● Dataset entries
☆ ☆ ☆

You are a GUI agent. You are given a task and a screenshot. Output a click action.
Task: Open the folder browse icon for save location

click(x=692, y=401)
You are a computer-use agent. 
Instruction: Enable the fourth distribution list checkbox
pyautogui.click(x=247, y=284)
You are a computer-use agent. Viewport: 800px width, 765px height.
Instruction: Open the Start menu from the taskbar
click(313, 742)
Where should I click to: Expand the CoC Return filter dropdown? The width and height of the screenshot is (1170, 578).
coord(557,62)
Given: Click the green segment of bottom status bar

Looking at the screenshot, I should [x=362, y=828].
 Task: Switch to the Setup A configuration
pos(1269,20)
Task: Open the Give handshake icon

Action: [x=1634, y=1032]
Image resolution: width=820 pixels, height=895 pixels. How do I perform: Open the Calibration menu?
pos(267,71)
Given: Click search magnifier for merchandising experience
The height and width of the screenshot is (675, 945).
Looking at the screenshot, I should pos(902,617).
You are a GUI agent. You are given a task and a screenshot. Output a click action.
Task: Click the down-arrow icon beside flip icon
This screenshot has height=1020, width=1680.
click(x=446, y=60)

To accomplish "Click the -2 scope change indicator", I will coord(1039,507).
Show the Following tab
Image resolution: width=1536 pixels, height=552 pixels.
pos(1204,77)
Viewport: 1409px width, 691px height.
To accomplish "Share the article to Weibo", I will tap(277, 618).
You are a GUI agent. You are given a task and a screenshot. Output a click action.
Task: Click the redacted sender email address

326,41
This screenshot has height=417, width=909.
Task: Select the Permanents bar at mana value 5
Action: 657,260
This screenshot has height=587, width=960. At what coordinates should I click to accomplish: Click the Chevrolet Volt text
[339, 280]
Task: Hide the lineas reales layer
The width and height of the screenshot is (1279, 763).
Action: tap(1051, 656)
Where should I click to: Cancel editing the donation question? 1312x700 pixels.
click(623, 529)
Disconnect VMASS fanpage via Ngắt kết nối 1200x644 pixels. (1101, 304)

☆ ☆ ☆

● REQUIRED ACTION
The lines to retype run from the start of the entries through the line containing "You are a computer-use agent. Viewport: 800px"; reproduce them exactly and add nothing.

● OUTPUT BELOW
You are a GUI agent. You are given a task and a screenshot. Output a click action.
Task: Open the folder browse icon for save location

click(x=692, y=401)
You are a computer-use agent. 
Instruction: Enable the fourth distribution list checkbox
pyautogui.click(x=247, y=284)
You are a computer-use agent. Viewport: 800px width, 765px height.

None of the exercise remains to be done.